=== TEXTO DE ORIGEM ===
Já para a realização da perícia criminal – estudo técnico-científico com diagnóstico do local do crime – só existem cinco peritos em atuação nas ruas de todo o Estado, por dia – dois na Capital e três no interior.
O superintendente de Polícia Técnico-Científica, Guilherme Daré, lembra que a perícia só pode atuar se demandada por delegado.
Mea culpa
Mas um delegado de polícia da Grande Vitória, com 12 bairros na sua jurisdição e apenas quatro investigadores, admite: peritos só são chamados em crimes de maior expressão. Ele não nega que prioriza casos onde, muitas vezes, a própria vítima aponta a autoria do crime, com mais evidências a serem apuradas.
Presidente da Associação dos Investigadores da Polícia Civil do Estado (Assinpol), Júnior Fialho admite que na maioria dos casos o policial só atesta que o furto ou roubo aconteceu.
=== LINHAS FORNECIDAS ===
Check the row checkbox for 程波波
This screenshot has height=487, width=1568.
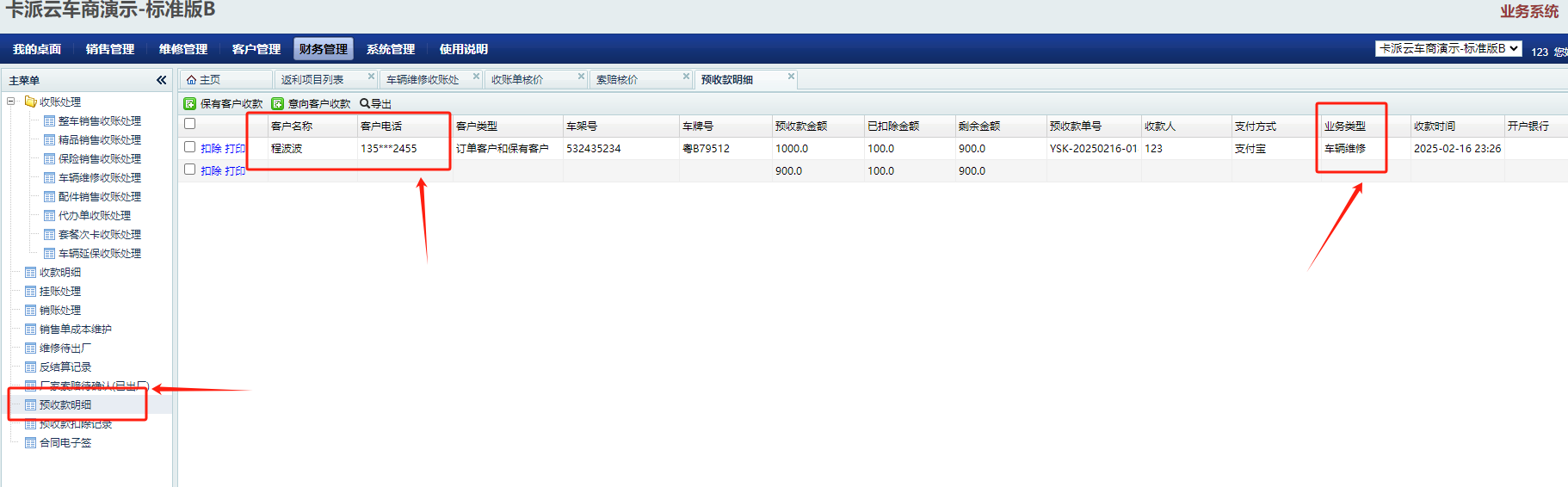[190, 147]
===
=== LINHAS FORNECIDAS ===
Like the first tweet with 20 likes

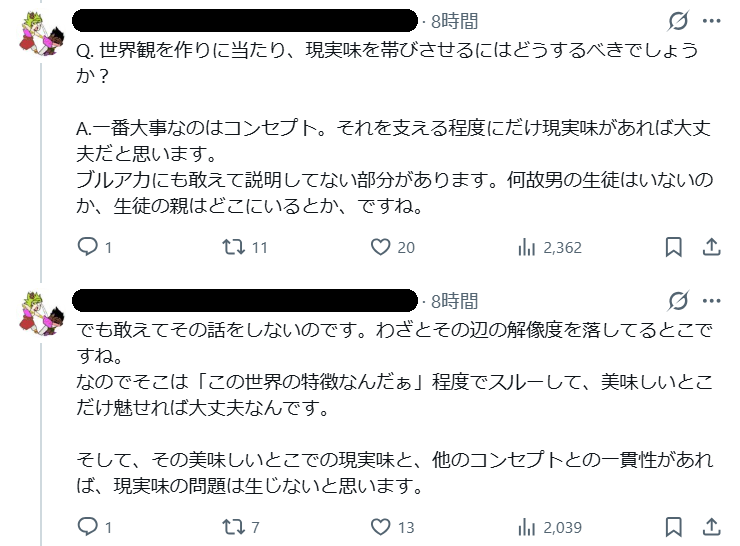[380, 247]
===
=== LINHAS FORNECIDAS ===
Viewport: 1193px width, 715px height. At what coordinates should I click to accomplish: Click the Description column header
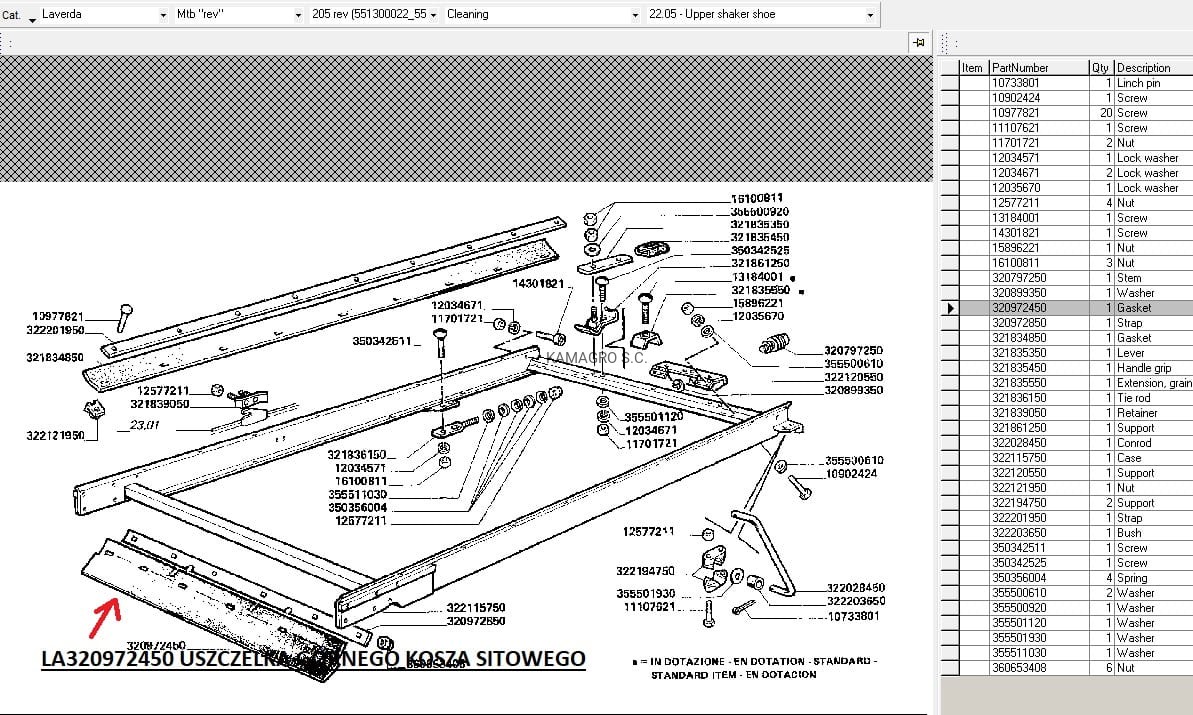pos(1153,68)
===
ATIVIDADE 1 - Por favor, reproduza sem alterações a parte do texto sobre a perícia criminal que começa em "O superintendente de" e segue até "a serem apuradas.".
ATIVIDADE 2 - Dê continuidade ao texto sobre a perícia criminal a partir do ponto em que ele termina.

RESULTADO DA TAREFA 1 -
O superintendente de Polícia Técnico-Científica, Guilherme Daré, lembra que a perícia só pode atuar se demandada por delegado.
Mea culpa
Mas um delegado de polícia da Grande Vitória, com 12 bairros na sua jurisdição e apenas quatro investigadores, admite: peritos só são chamados em crimes de maior expressão. Ele não nega que prioriza casos onde, muitas vezes, a própria vítima aponta a autoria do crime, com mais evidências a serem apuradas.

RESULTADO DA TAREFA 2 -
Subjetividade
“Muita coisa é feita com base em investigação subjetiva, porque a autoridade não solicita a perícia papiloscópica”, diz o secretário-geral da federação dos peritos dessa área, Antônio Tadeu Nicoletti Pereira, assegurando: “O mais comum é o policial fazer apenas laudo de constatação, com foto”.
Jean Claude Oliveira, o promotor de Justiça que atuou na fiscalização das polícias Civil e Militar, lembra que 80% dos crimes contra o patrimônio são ligados a tráfico de drogas e a homicídios. “Durante décadas, no Espírito Santo, o governo não investiu em perícia técnica, inteligência e policiais. Por isso, o cidadão não tem a prestação de serviço que merece”, diz ele.
E com ele concorda o dono de uma residência assaltada em Vila Velha, em março deste ano, rendido por um bando com sua família. “A polícia veio, mas até hoje não vimos o resultado do seu trabalho. Será que ainda há investigação?”
Pessoal
O promotor Jean Claude admite que o atual governo faz investimentos, fato também destacado pelo chefe de gabinete da Polícia Civil, delegado José Darcy Santos Arruda. Ele estima que até o final deste ano o número de policiais civis deva passar de 2,2 mil para 3 mil.
E explica que 312 investigadores já tomaram posse; que 126 escrivães, 70 peritos papiloscópicos e 100 delegados estão em formação na Academia de Polícia. “Com esse reforço, vamos poder investigar mais e melhor os crimes”, diz Arruda.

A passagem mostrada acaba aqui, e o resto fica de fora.